By Tabora Bojang
The government has stepped up efforts to bring in the new National Accreditation and Quality Assurance Authority ((NAQAA) Act, envisaged as a comprehensive solution for efficient control and oversight of tertiary and higher education institutions in the country.
The bill, which passed a second reading in the Assembly yesterday, seeks among other things to increase registration fee for tertiary and higher education institutions.
“To open a university in The Gambia, until this bill is passed, one must pay D75,000,00 while for a tertiary institution, the fee is D50,000,00. This does not make sense because the tuition fee for one or two students will cover that cost and that is it! No wonder standards are where they are”, higher education minister Badara Joof told deputies as he tabled the bill.
Established by an act of parliament repealing the National Training Authority (NTA), NAQAA is mandated to serve as the regulatory body for the implementation of accreditation and quality assurance standards for the country’s tertiary and higher education institutions.
The proposed bill also seeks to provide a detailed and “proper legal framework for NAQAA to supervise and govern” the public and private tertiary and higher education institutions.
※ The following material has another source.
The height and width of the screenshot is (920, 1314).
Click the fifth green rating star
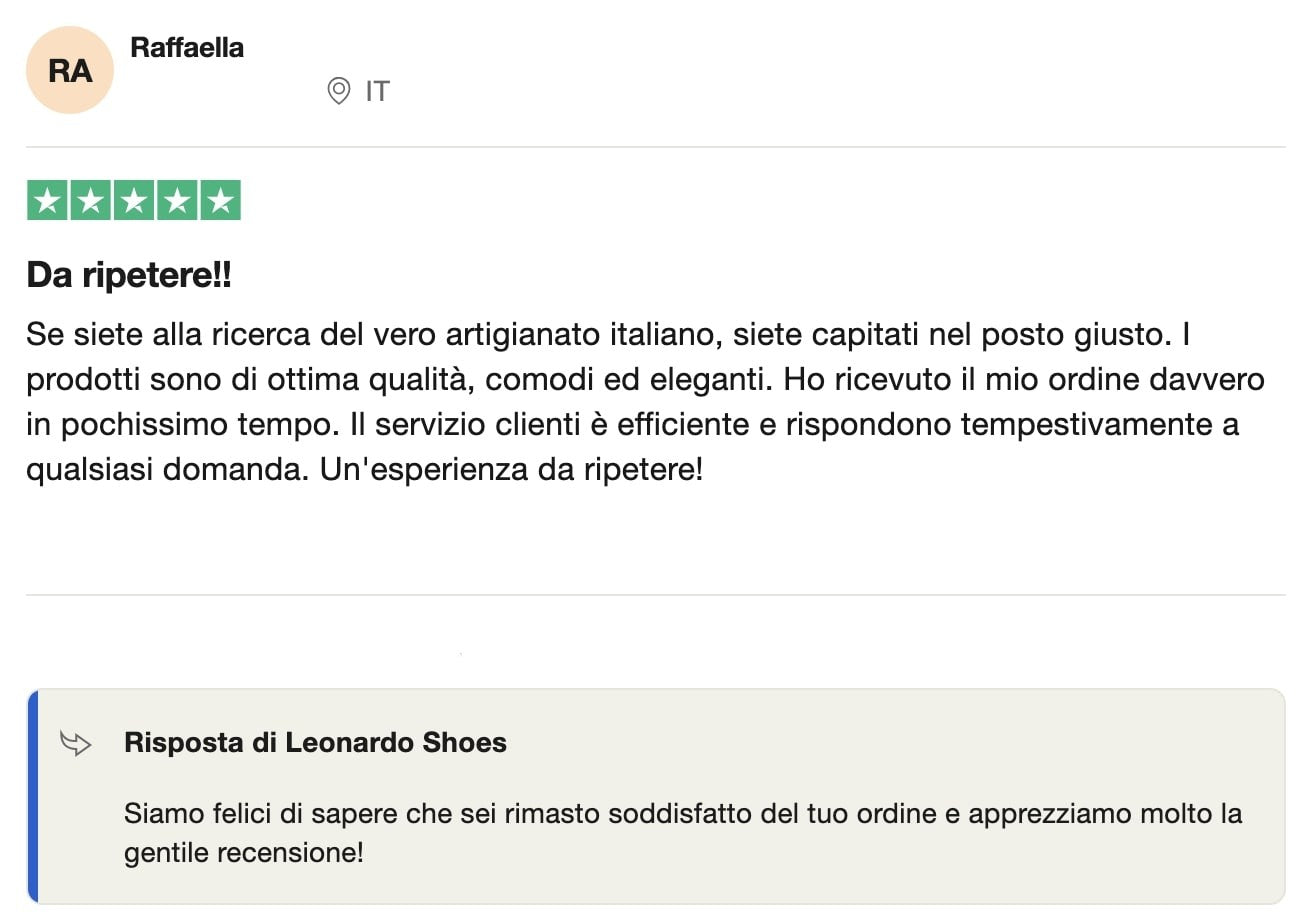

Minister Joof said the new bill intends to revamp the procedure governing the registration of tertiary institutions, increase registration fees and place bonds in case of defaults, in a bid to provide quality services to the people, by the indigenizing and domesticating both the curriculum and the skills that are needed, receptive and responsive to the development imperatives of the country. He disclosed that his ministry has been encountering problems in its attempt to close some “so-called universities” operating without “professors or lectures in relevant subjects” or those not able to “pay salaries for months while collecting tuition fees.”
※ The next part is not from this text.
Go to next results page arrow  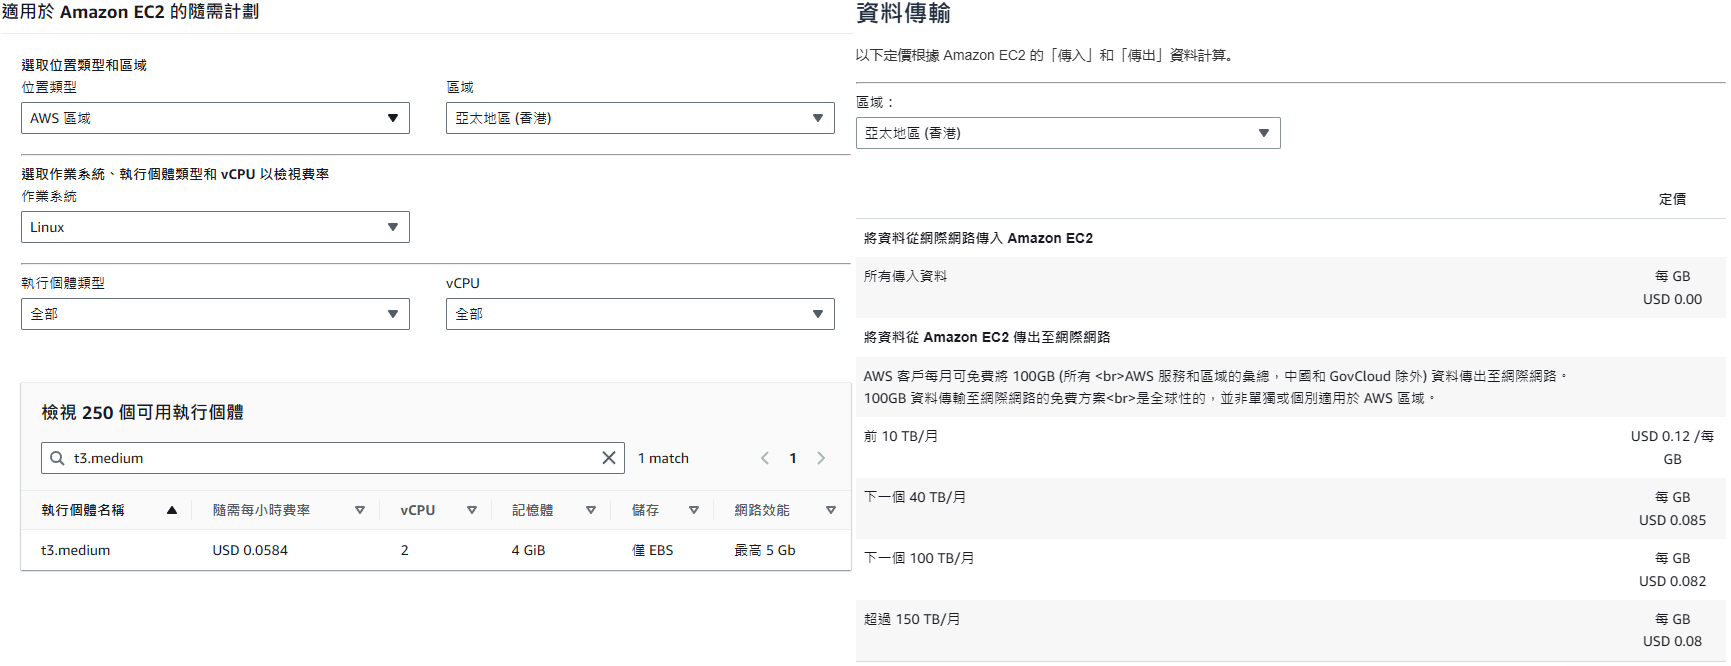[821, 458]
“You cannot go and rent a house in Banjulinding, Lamin or London Corner and call it a university, without even professors or lecturers in the most relevant subjects. We have raided most of them with the help of the Inspector General of Police to close them. Some have gone even to the level of the president and are trying to lobby behind doors for us to accept it. But I am putting my job on the line for it. I don’t want to be associated with a legacy of mediocrity,” Minister Joof insisted.